Information shown —
----
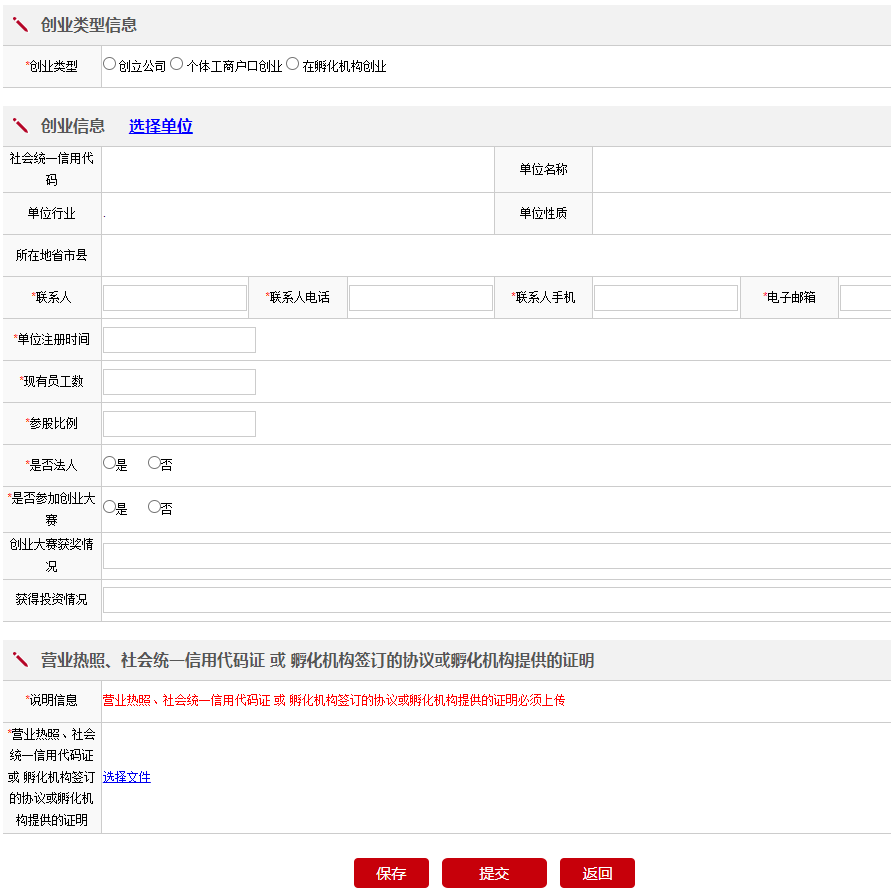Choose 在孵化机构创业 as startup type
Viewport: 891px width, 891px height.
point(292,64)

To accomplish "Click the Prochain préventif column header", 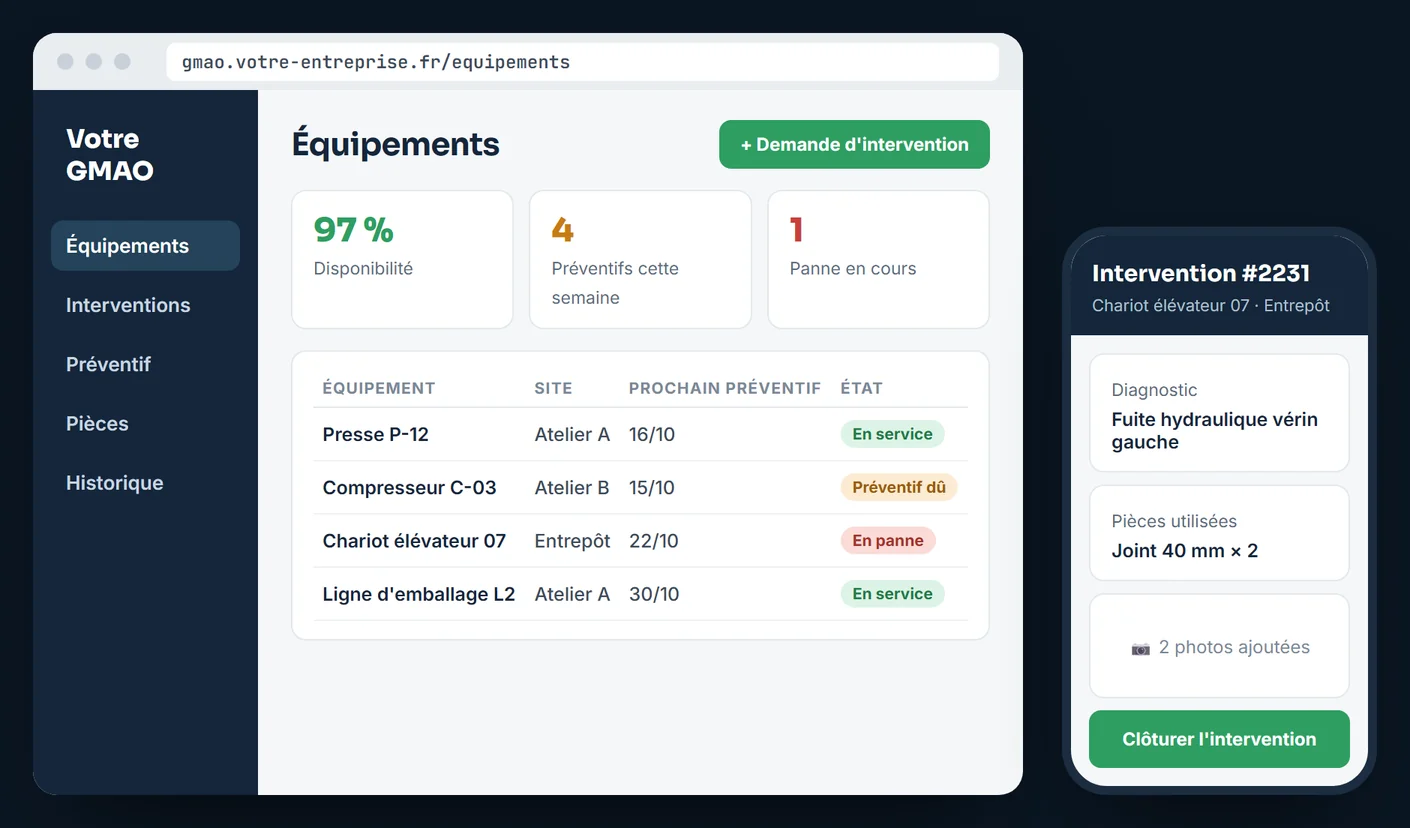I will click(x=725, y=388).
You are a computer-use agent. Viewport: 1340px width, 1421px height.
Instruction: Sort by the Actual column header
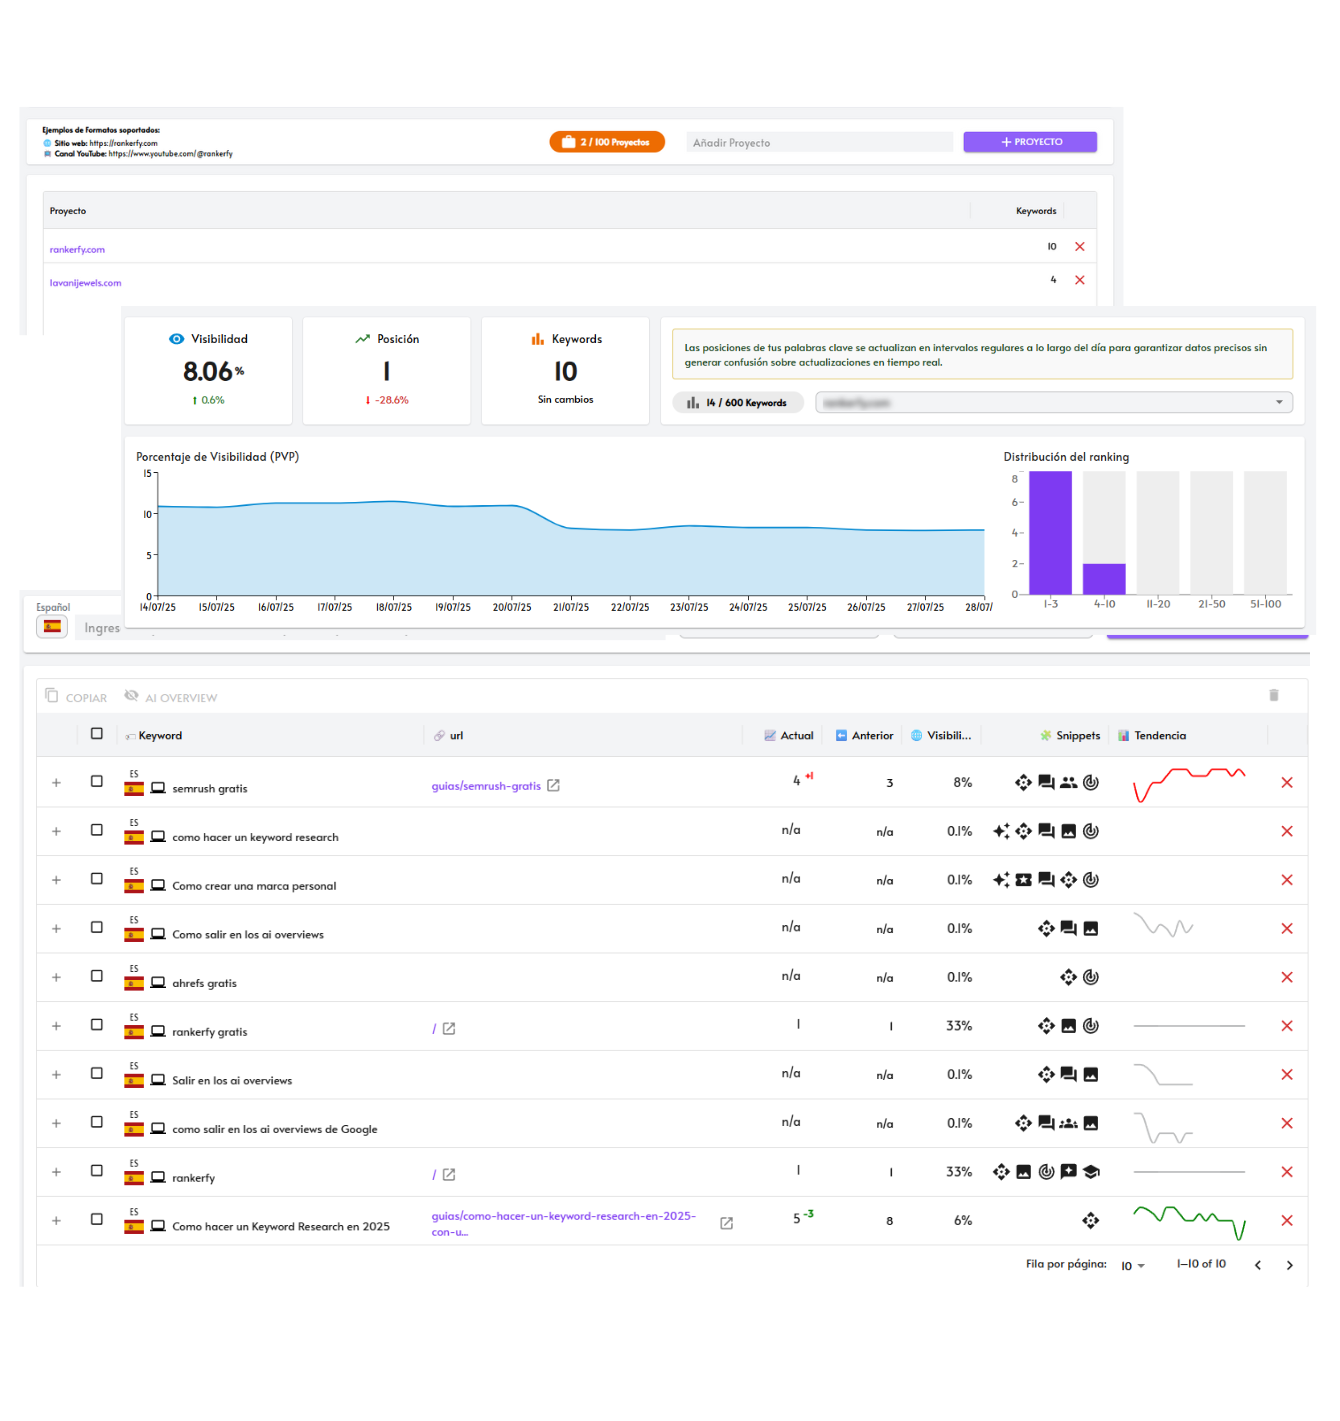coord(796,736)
----
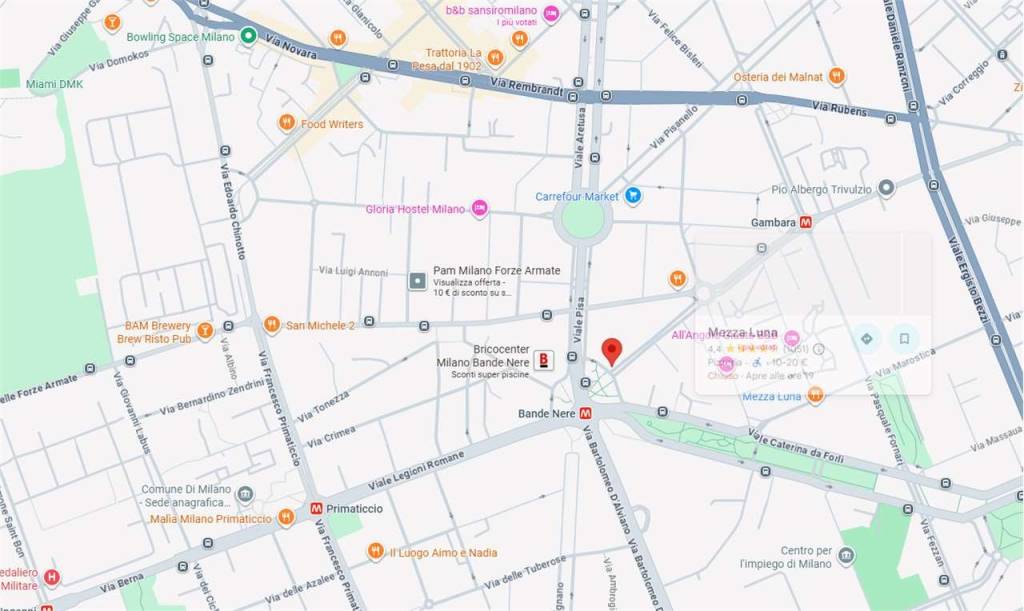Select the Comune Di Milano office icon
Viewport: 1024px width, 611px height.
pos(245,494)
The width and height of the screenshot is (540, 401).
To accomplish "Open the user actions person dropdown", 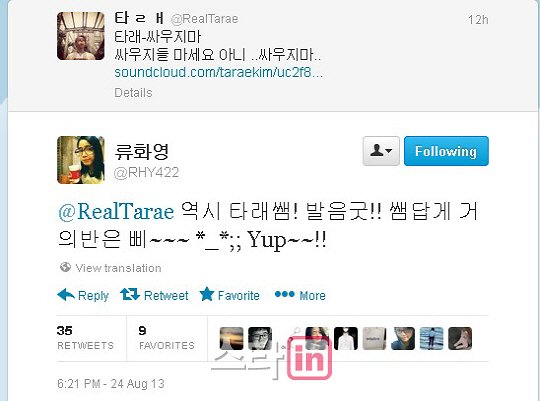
----
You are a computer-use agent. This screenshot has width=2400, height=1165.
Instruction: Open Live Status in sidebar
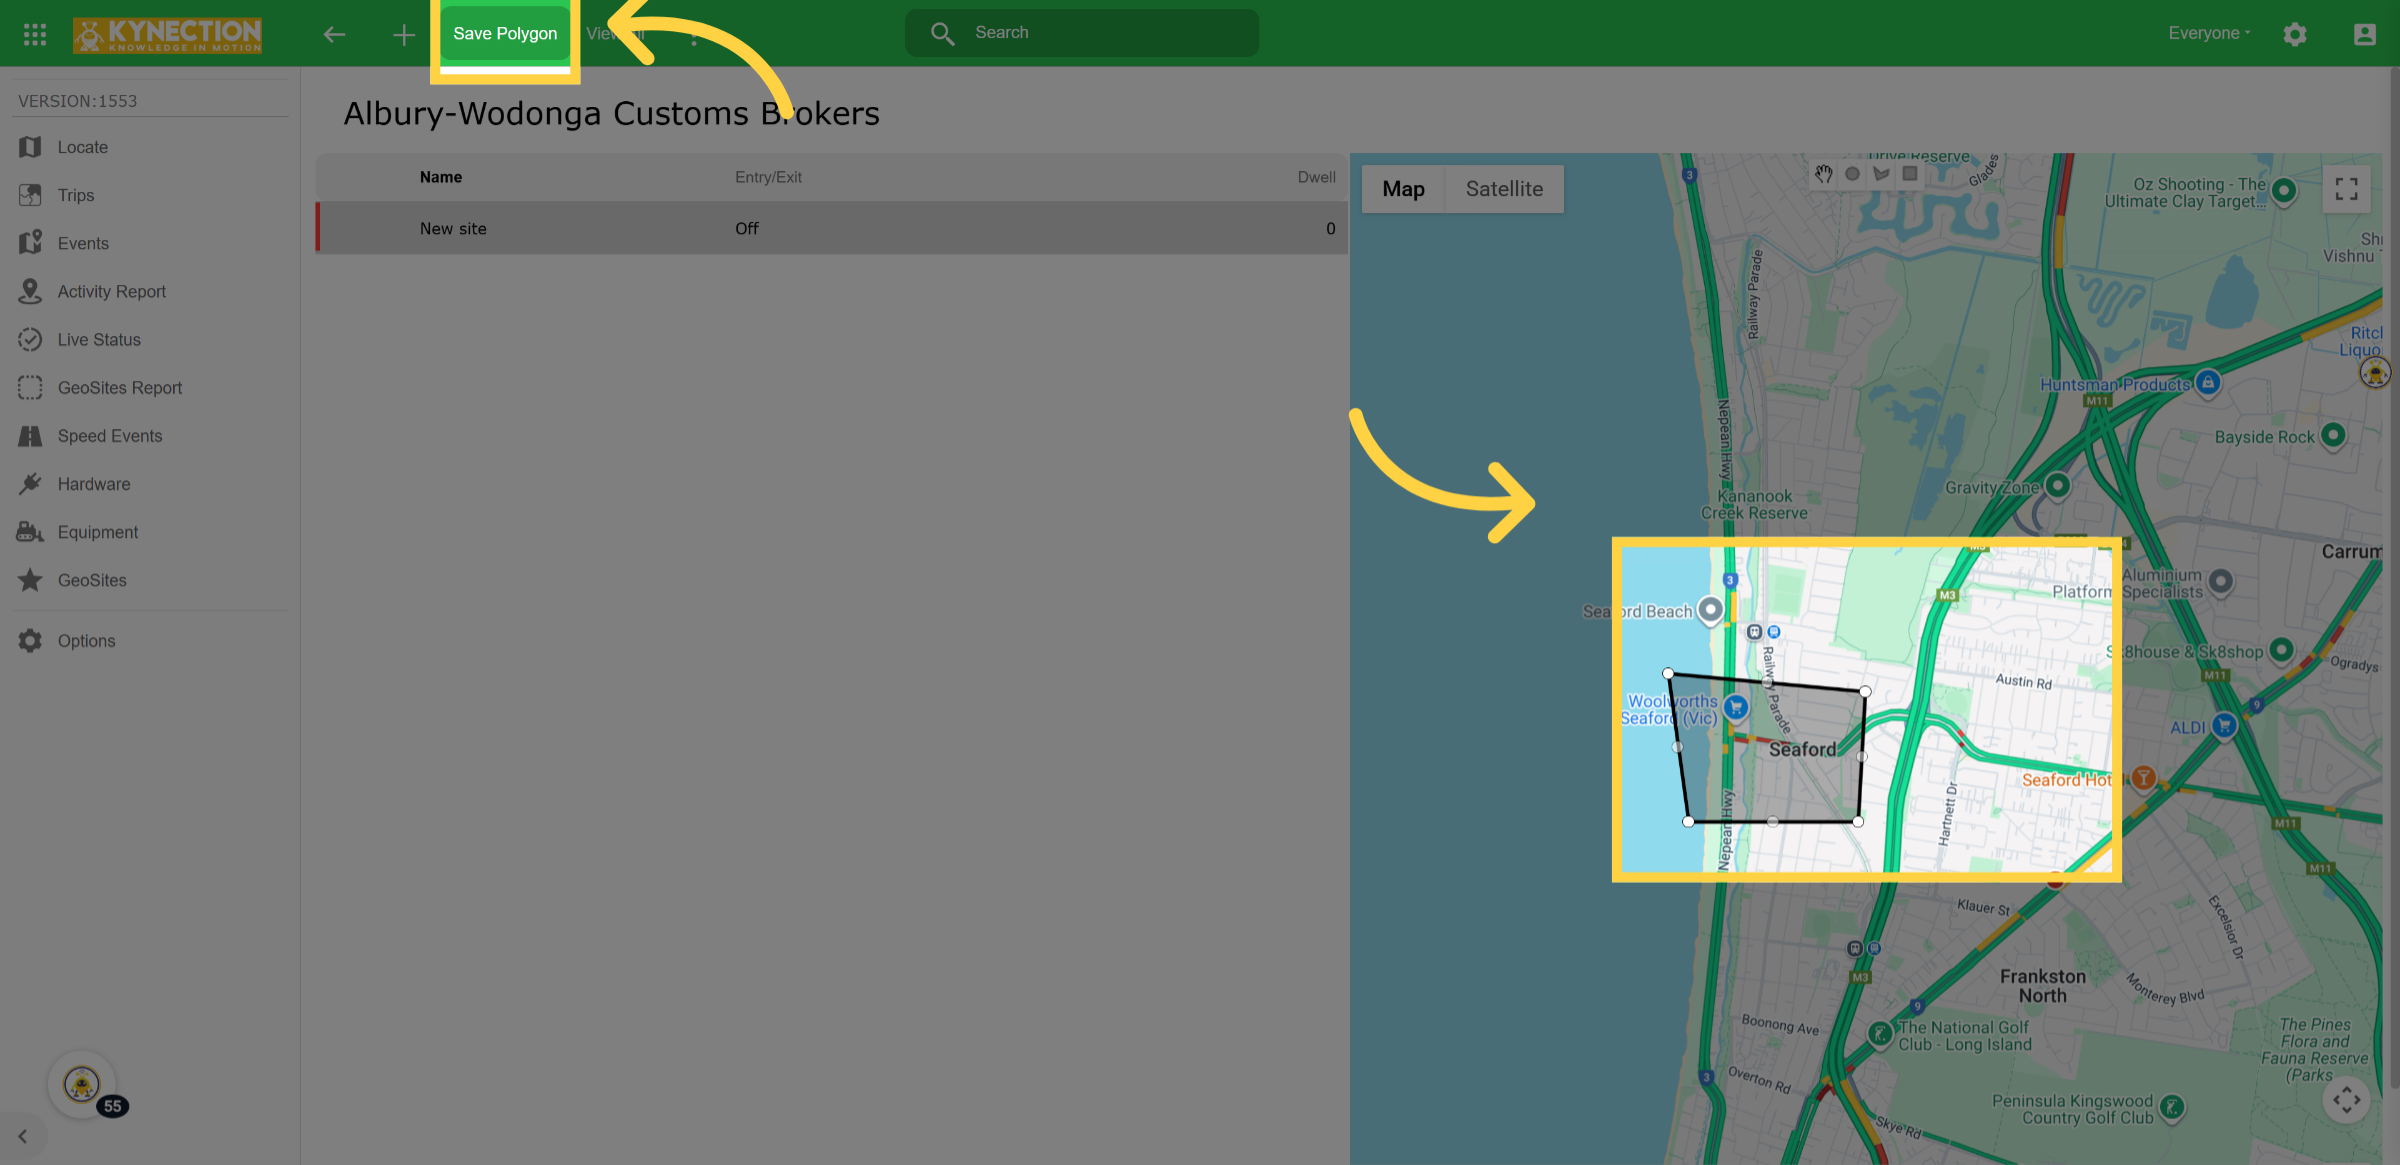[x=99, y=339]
----
Work request —
Scan the data above, find each line with "agent", and copy it.

Answer to this exercise —
You are a computer-use agent. Viewport: 1340px width, 1421px height.
You are a computer-use agent. This screenshot has width=2400, height=1165.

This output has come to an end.